[PATCH] D100037: [clang][UBSan] Passing underaligned pointer as a function argument is undefined behaviour

Wed Apr 7 11:36:09 PDT 2021

lebedev.ri added a comment.

In D100037#2674610 <https://reviews.llvm.org/D100037#2674610>, @rsmith wrote:

>> This is somewhat related to the following RFC by @rjmccall:
>> https://lists.llvm.org/pipermail/llvm-dev/2016-January/094012.html
>
> It looks to me like this direction is in conflict with that RFC. In particular, it says:
>
>> It is not undefined behavior to create a pointer that is less aligned
>>  than its pointee type.  Instead, it is only undefined behavior to
>>  access memory through a pointer that is less aligned than its pointee
>>  type.
>
> ... and gives as an example that passing an underaligned pointer to a function that doesn't perform an underaligned access is OK under the proposed rule.

Yes.
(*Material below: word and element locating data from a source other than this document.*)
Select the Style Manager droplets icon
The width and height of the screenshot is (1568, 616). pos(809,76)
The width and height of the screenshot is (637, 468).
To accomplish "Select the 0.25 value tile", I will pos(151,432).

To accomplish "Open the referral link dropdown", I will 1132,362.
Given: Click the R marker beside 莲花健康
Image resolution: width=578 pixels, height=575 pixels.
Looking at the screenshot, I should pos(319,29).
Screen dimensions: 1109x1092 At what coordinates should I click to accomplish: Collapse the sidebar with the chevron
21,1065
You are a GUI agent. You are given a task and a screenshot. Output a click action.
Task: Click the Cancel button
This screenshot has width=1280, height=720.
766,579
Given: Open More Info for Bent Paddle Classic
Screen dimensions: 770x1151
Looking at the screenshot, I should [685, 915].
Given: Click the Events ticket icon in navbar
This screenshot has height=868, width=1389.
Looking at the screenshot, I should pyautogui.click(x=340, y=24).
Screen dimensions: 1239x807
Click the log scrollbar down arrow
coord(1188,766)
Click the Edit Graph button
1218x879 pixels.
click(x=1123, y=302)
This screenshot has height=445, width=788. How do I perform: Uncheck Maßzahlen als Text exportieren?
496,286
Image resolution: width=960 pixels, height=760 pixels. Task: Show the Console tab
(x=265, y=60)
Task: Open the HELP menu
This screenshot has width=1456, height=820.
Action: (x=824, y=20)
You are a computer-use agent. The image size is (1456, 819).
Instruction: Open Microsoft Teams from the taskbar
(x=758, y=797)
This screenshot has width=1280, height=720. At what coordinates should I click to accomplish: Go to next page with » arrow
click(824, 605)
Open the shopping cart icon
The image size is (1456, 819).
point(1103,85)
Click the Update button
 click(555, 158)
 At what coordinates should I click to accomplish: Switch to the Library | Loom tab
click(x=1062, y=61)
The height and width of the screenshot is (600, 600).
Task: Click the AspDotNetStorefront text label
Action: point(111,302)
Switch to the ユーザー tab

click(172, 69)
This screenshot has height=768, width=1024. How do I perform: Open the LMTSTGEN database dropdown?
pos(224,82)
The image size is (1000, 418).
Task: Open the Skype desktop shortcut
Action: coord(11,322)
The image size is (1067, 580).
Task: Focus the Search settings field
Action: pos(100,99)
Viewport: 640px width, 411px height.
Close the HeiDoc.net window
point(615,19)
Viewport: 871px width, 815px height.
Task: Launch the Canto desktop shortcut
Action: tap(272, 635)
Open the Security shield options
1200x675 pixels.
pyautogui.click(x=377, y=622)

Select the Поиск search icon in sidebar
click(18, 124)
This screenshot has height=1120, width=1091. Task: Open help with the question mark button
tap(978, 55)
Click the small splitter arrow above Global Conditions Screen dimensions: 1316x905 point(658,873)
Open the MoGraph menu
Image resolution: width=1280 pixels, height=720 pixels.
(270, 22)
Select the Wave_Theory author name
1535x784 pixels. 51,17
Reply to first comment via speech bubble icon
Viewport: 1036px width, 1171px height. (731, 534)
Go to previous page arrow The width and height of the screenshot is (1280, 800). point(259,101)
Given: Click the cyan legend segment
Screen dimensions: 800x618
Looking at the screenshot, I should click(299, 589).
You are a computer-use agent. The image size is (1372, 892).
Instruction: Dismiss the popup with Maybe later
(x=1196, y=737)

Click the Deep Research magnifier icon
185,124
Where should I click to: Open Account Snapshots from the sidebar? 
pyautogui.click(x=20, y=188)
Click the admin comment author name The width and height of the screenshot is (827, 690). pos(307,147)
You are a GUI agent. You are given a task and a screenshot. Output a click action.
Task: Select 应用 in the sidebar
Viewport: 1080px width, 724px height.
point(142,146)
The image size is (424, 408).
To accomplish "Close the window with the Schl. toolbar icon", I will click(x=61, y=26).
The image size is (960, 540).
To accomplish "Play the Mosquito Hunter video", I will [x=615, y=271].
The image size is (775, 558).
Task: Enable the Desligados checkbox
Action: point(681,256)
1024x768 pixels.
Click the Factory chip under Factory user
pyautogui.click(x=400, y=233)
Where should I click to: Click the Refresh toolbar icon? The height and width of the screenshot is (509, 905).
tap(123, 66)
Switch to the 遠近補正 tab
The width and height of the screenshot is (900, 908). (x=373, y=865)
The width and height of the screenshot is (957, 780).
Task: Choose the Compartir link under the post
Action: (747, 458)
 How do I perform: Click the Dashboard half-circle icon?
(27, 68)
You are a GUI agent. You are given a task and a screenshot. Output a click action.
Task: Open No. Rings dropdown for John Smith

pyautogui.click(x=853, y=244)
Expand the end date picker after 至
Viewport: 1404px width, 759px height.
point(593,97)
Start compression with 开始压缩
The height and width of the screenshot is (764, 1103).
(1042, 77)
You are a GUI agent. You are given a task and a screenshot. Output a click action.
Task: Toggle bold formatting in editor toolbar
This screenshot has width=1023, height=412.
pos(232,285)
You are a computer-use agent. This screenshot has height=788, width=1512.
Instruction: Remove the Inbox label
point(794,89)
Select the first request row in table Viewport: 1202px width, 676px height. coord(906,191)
We now have a motivational reason to do so, it wouldn't be "just expose the UB for the sake of miscompiling the program".

> Putting this behind a `-fstrict-*` flag (as this patch does) seems OK to me, but I think enabling it by default on any target would be inconsistent with the RFC and would need broader discussion and a change in policy.

I suppose so.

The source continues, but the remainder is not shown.